We revealed fine structure of the chromosomal inversion linked to female-limited Batesian mimicry of Papilio polytes, which has been studied mainly by classical genetics or from ecological points of views to date. Female-limited Batesian mimicry is widely observed among Papilio species (Kunte 2009) and may be controlled by a similar dsx-mediated system used in P. polytes. The characteristic of female-limited mimicry of P. polytes is the intraspecies polymorphisms and mimetic and non-mimetic phenotypes, which molecular background is explained well by the existence of two differentiated chromosomes, h- and H-chromosomes.

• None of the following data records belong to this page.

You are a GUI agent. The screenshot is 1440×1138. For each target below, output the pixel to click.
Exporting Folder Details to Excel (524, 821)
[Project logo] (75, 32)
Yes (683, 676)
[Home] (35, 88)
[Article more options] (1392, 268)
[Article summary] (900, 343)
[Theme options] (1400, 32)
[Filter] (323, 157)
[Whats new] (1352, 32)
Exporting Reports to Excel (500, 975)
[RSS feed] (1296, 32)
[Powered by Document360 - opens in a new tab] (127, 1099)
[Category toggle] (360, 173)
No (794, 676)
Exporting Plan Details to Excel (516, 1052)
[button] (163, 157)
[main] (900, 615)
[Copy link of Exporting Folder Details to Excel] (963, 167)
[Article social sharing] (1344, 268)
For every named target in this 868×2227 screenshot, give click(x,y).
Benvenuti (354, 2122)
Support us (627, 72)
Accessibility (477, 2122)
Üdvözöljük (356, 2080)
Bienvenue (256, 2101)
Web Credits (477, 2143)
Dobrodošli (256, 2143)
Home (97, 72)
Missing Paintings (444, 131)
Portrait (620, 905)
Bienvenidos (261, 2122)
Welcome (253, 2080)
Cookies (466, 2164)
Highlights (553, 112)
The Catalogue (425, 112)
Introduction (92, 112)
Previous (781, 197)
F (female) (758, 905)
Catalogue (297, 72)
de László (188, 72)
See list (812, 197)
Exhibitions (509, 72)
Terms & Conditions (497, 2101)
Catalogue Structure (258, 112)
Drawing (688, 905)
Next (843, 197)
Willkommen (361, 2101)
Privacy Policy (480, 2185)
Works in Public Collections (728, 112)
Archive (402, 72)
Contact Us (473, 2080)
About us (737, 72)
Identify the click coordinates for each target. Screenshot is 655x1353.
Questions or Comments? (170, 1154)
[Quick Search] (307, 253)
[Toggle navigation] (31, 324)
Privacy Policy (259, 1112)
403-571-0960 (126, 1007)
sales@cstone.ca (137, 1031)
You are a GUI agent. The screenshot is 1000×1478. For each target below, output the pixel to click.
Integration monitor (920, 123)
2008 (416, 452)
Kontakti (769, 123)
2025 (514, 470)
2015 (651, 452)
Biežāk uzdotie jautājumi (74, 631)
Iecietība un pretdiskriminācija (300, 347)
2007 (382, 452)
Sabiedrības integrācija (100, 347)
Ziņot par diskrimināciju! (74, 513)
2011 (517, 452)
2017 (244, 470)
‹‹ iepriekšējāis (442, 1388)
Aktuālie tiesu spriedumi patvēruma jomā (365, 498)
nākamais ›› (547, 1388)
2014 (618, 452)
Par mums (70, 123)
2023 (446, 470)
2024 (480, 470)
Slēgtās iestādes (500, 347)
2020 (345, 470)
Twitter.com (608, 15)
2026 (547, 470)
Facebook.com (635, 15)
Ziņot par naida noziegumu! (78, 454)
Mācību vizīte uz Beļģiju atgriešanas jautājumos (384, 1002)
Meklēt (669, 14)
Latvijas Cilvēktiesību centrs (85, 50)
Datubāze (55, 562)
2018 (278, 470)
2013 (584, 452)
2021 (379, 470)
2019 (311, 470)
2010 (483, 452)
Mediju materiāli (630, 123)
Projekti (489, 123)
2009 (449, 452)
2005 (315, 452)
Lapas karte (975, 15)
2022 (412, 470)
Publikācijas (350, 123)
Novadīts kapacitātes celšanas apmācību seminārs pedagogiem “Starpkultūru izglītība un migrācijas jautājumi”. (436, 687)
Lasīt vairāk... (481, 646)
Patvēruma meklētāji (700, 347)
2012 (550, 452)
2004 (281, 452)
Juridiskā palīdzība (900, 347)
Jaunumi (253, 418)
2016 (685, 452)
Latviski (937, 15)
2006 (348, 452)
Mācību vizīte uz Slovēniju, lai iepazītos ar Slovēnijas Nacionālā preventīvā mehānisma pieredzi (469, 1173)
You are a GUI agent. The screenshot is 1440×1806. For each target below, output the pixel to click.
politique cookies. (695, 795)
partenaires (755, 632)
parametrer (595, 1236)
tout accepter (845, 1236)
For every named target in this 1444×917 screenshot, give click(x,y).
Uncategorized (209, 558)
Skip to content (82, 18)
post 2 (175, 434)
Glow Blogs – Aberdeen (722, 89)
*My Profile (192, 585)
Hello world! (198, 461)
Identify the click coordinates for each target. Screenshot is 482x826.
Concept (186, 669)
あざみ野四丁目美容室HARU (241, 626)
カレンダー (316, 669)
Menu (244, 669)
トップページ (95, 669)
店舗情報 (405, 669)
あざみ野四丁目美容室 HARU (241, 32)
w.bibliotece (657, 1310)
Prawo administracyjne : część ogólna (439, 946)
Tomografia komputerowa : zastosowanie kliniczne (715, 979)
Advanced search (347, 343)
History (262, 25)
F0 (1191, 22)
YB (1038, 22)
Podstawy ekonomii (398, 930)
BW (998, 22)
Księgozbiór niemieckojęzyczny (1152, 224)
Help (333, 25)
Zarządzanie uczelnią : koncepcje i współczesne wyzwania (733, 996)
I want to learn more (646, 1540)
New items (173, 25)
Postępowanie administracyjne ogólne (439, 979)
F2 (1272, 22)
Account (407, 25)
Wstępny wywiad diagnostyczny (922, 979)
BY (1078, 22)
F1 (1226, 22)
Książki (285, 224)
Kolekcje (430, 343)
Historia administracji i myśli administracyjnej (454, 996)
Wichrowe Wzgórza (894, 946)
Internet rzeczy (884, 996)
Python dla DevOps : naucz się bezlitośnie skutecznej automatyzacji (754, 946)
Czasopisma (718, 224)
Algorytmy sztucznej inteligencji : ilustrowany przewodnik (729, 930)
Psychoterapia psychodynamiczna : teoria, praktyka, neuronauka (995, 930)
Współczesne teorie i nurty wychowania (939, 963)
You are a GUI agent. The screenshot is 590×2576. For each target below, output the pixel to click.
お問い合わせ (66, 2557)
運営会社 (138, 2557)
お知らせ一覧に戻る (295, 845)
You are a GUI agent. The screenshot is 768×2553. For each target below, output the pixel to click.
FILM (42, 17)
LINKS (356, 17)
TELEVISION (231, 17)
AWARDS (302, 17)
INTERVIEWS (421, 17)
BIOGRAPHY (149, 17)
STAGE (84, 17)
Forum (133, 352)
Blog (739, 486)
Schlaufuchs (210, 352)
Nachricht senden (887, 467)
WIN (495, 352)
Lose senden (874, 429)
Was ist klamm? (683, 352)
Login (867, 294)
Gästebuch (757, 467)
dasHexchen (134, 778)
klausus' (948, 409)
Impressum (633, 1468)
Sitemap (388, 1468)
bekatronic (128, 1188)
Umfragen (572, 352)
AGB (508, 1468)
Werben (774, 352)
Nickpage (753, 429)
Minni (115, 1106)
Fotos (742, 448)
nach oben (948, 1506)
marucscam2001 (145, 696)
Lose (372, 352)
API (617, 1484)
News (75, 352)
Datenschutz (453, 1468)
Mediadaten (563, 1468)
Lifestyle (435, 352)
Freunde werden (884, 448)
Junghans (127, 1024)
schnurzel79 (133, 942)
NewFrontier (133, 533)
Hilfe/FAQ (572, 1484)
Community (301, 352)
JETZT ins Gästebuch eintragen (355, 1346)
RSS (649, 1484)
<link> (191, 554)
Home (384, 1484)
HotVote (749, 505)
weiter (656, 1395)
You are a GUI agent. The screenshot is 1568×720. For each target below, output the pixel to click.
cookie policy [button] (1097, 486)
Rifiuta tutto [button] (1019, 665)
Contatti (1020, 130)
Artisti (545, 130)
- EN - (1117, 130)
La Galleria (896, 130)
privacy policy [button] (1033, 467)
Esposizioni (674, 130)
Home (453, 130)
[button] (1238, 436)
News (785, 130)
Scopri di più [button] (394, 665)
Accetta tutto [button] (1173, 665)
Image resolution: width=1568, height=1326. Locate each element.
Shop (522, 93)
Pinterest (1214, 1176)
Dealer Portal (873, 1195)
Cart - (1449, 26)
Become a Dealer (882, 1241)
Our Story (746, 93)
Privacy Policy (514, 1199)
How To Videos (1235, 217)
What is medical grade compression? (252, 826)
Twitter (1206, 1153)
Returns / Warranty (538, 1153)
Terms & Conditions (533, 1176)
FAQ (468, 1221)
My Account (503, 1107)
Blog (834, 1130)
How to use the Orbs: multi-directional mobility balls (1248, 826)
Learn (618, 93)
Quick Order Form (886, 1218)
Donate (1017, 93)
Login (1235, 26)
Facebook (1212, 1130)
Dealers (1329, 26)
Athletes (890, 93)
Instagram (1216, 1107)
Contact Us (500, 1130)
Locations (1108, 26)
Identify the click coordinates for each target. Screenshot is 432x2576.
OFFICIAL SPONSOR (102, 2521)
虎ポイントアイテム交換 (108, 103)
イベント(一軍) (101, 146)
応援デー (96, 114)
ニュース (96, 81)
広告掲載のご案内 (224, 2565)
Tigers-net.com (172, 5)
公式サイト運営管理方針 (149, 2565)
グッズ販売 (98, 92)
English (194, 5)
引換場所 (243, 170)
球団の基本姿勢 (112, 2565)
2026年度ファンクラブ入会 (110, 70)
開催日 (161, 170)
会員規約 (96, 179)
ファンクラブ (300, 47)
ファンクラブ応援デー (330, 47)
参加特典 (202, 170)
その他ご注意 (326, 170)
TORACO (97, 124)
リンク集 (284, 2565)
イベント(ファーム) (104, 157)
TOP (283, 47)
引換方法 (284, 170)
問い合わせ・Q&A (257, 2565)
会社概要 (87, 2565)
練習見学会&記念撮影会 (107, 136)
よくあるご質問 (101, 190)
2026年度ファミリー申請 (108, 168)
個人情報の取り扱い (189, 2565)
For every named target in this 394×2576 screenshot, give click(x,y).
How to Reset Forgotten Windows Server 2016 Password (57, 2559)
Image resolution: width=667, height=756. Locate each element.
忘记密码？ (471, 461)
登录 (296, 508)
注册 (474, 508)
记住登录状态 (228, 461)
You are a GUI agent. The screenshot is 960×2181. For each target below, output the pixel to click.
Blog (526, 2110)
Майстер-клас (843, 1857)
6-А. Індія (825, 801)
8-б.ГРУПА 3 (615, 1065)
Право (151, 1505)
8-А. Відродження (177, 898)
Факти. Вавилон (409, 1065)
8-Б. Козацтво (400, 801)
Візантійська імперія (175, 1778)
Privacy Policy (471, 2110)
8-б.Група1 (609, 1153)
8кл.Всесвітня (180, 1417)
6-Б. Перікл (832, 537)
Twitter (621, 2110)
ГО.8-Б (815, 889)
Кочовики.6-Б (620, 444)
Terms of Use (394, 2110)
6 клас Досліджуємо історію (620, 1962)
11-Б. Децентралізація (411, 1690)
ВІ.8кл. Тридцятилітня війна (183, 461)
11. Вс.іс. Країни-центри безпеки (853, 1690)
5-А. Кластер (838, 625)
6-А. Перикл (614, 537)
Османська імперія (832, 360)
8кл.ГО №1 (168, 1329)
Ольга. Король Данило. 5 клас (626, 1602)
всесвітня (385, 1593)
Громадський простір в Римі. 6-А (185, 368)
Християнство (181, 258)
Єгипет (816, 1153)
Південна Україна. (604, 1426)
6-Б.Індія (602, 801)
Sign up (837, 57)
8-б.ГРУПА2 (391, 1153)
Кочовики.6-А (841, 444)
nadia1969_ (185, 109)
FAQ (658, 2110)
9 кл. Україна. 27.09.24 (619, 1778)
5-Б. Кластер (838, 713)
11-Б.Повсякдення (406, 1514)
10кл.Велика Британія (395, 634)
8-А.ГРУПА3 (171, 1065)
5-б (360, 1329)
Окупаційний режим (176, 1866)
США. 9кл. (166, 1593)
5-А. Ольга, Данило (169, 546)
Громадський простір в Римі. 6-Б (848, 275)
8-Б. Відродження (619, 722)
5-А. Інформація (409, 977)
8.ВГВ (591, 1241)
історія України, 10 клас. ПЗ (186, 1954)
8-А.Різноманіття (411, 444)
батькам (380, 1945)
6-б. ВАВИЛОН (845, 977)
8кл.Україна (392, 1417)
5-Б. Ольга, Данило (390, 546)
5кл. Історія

The structure and function of dsx_H (and maybe neighboring genes) specialized for mimetic phenotype may be tightly kept through reduced recombination due to chromosomal inversion just outside of dsx for a long time in natural populations.

A question to be answered is when the chromosomal inversion or the differentiation of dsx_H and dsx_h occurred. The comparison of gene synteny among Lepidoptera indicates that H-chromosome of P. polytes may be originated from the h-type chromosome which structure is common in many species. Therefore, the chromosomal inversion might have occurred after the branch of P. polytes and P. xuthus 40 million years ago (Zakharov et al. 2004) (Figs. 10.1 and 10.2a), and thereafter the sequence difference between dsx_H and dsx_h had been fixed and accumulated. Indeed, the rate of single nucleotide variations (SNVs) and phylogenetic analysis of dsx showed considerable rate of nucleotide substitutions in the inverted region, suggesting that dsx_H has a high evolutionary rate and may evolve a new function under positive selection pressure. On the other hand, we observed lower homology in the whole hetero_130 kbp region between the H- and h-chromosomes of P. polytes, which level seemed similar to that between the P. polytes and h-chromosomes (Fig 10.2d). This indicates the chromosomal inversion might have occurred in very ancient age, and dsx_H function was refined by repeated and accumulated mutations during evolution. This evolutionary scenario needs to be certified by further detailed analysis of genome structure in other closely related species.